Os blocos e cordões carnavalescos são encarados com viés preconceituoso e historicamente perseguidos implacavelmente pela polícia, que sempre se esforçou para coibir os atos de “baderna”. Mesmo assim, resistiram e, como “massa de pão”, aumentaram após muita pancada. A avaliação foi feita pelo professor do Departamento de Geografia da Universidade Federal do Rio Grande do Norte (UFRN) e autor do livro A Geografia do Samba na Cidade de São Paulo (Fundação Polisber), Alessandro Dozena.

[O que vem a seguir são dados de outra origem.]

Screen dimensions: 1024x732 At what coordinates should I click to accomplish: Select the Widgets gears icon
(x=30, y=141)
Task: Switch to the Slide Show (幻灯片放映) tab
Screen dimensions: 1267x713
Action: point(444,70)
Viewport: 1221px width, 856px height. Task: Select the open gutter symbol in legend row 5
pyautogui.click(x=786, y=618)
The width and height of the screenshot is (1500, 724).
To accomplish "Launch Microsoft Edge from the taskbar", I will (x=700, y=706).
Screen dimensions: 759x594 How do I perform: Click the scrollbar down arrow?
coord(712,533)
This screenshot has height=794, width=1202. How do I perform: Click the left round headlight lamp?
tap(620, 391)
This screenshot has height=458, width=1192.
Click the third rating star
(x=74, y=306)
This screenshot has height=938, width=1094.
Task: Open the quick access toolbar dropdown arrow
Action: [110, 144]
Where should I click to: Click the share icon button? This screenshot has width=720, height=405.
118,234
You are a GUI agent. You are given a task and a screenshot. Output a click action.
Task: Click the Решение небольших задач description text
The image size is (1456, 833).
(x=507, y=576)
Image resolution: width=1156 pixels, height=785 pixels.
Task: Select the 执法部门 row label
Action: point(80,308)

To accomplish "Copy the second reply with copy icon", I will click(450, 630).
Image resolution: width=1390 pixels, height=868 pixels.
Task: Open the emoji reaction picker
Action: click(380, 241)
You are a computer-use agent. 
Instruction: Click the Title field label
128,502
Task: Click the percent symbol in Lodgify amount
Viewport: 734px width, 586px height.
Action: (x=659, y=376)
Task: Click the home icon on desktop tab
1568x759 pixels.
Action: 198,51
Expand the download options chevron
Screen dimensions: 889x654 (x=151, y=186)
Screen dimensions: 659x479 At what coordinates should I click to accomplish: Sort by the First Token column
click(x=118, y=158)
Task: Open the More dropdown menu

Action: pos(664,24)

"Eu creio que a maior presença dos blocos de rua evidencia exatamente a prática de resistência à mercantilice da vida e a tudo o que tende a torná-la desprovida de magia, rotineira, mecanizada e administrada. A partir dos blocos espontâneos, o carnaval de rua impulsiona a criação, o inusitado, o novo; imprescindível na inspiração de novas realidades, de novos cenários frente às dificuldades impostas pelas circunstâncias da vida em cidades como São Paulo", disse em entrevista à repórter Cida de Oliveira, da RBA, no carnaval de 2017, da qual reproduzimos aqui alguns trechos.
Dozena destacou que os cordões e blocos carnavalescos foram historicamente encarados com um viés preconceituoso e perseguidos implacavelmente pela polícia, que se esforçava para coibir os atos de “baderna”. Mesmo assim, eles resistiram e como “massa de pão” aumentaram após muita pancada.
Segundo ele, as atividades promovidas pelos blocos ampliam o bem-estar em áreas carentes em infraestruturas culturais e de lazer. Essas manifestações sempre foram fundamentais para extravasar as amarguras do dia a dia, através de uma experiência coletiva importante para o estabelecimento dos valores culturais de um grupo social particular. "Antigamente a polícia ia, furava o couro e batia no pessoal. Mesmo assim, não conseguia acabar com as rodas de samba, cordões e blocos carnavalescos, que guardam um caráter espontâneo."
No caso de São Paulo, ele acredita que o carnaval adquiriu uma nova forma de organização, trazendo novas atividades econômicas amparadas pelo trabalho, remunerado ou não, que abrange uma série de processos na preparação das fantasias e montagem dos carros alegóricos. "Isso mobiliza um mercado específico na rua 25 de Março, além de bairros como o Brás e o Pari, com mercado voltado às plumas, aos tecidos e adereços".
Por isso, segundo o professor da UFRN, uma tentativa de enfraquecimento do carnaval, assim como todas as manifestações populares no espaço público, como já foi cogitado diversas vezes pelo prefeito de São Paulo, João Doria (PSDB), não seria algo fácil. “Folião carnavalesco é como massa de pão, quanto mais bate mais cresce”.
Segundo explicou, o carnaval de rua começou como uma prática de resistência ou “re-existência” que faz parte do processo singular da formação existencial dos foliões (visto que a resistência se referencia na existência), contribuindo para a produção de territorialidades e outras racionalidades tão diversas quanto metrópoles como São Paulo, que abriga muitas modalidades de existência e resistência à tendência de desagregação da sociabilidade.
"O carnaval de rua é acompanhado do improviso, da resistência às normas e ao que é disciplinador. Temos nele uma lógica da improvisação em que o ambiente urbano é apropriado e a espontaneidade permite um contraponto ao artificialismo da realidade cotidiana. O princípio conformador do carnaval de rua é o da alegria, assegurando a utopia instantânea e fugaz, o convívio alegre, menos hierarquicamente arbitrário, menos tirânico e mais livre."
Conforme explicou, são práticas de resistência ou “re-existência” que acompanham a espontaneidade do carnaval brasileiro, sempre em constante evolução. O carnaval de rua é portanto uma manifestação ritualística em que, em alguns casos, os encontros evocam o passado, acomodando-o às circunstâncias do tempo atual e à rede de relações tecidas pelo enredo cotidiano. Por isso as músicas antigas costumam ser tocadas pelos blocos de rua, ao mesmo tempo em que motivam e celebram articulações com as músicas do presente.